Three men who said they were Iranians had been picked up by a patrol boat in the English Channel as they tried to cross from France on a rubber dinghy. They had no visas and were refugees. On subsequent days a few more rubber dinghies and frail craft were apprehended in the Channel attempting to cross from France.
The government declared a crisis. The home secretary would cut short his holiday and “deal” with this illegal attempt at inflating Britain’s population.They were coming across from France because they saw England as a soft touch. There were thousands on the northern shores of France who could possibly be trafficked by criminal gangs to invade the sceptered isles.
Javid, son and scion of the immigrant communities, would save the nation in this hour of peril posed by “immigrants”.
Some statistics came to light on the social media. On an average day, 5,000 people go to food banks in Britain because they have no money for food and rely on these charitable institutions to eat. On the same day there are 5,700 reported incidents of domestic violence, mostly but not exclusively against women. Through the night of the average day 4,000 to 5,000 homeless people sleep rough on the streets. And on average each day over the last few weeks, when the migration began, four people, yes four refugees, attempt to cross the English Channel and enter Britain. And that is the crisis. None of these figures may seem horrific in India, but where there were none, one makes a difference.Have the British lost all sense of irony? Or is the inherent xenophobia of sections of the population being exploited for political effect by the Conservative government and its noble home secretary.

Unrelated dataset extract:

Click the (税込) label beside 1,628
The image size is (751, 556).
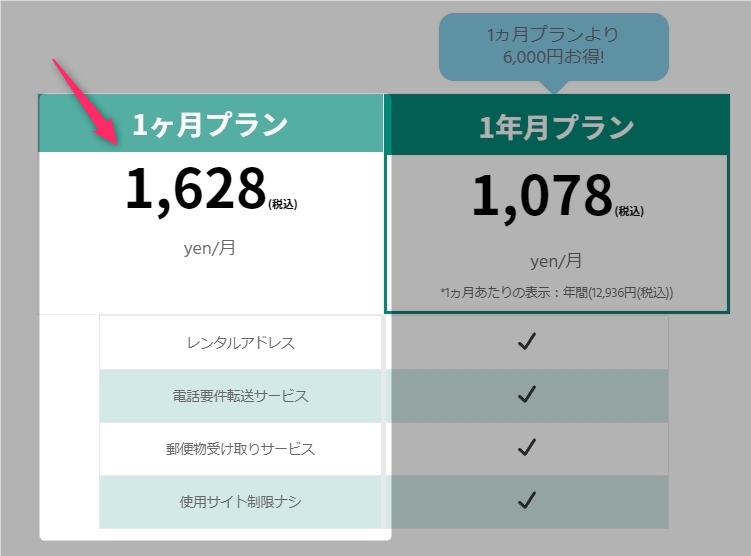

Javid, potential replacement in this very year for Theresa May, has been setting out his stall without disloyally or openly declaring that he is a candidate, still less a challenger. The selling point of his manifesto is the idea that modern conservatism, the philosophical linchpin of his party, ought to be meritocracy. Pakistani boys, or poor boys and girls from any background, ought to aspire to education, respectability and prosperity at least and perhaps to great positions, power and wealth. His immediate test is how he attends to this dinghy boat crisis and the four immigrants who try and sneak into Britain each passing day. He has publicly said that it’s a sort of Catch-22. I presume that a very tiny ripple of opinion in the country is in favour of deploying the Royal Navy in the Channel to shoot holes in the rubber dinghies and drown their passengers. Most would be for processing them in some way and sending them back from whence they came with a veneer of legality and humanitarian compassion. It is now accepted practice in Europe to deploy crafts to pick up people in peril in the Mediterranean or in the Channel and subject them to scrutiny after they are rescued.
Javid can, in conformity with such civilised practices, deploy more official craft to pick up such passengers from the tricky waters of the Channel. Thereby hangs the dilemma. Will such deployment encourage more people to attempt the crossing, knowing that the risk of drowning has been significantly reduced? Will Javid’s sense of his own history and even a sense of shame override his ambition to replace Ms May? Gentle reader, watch this space.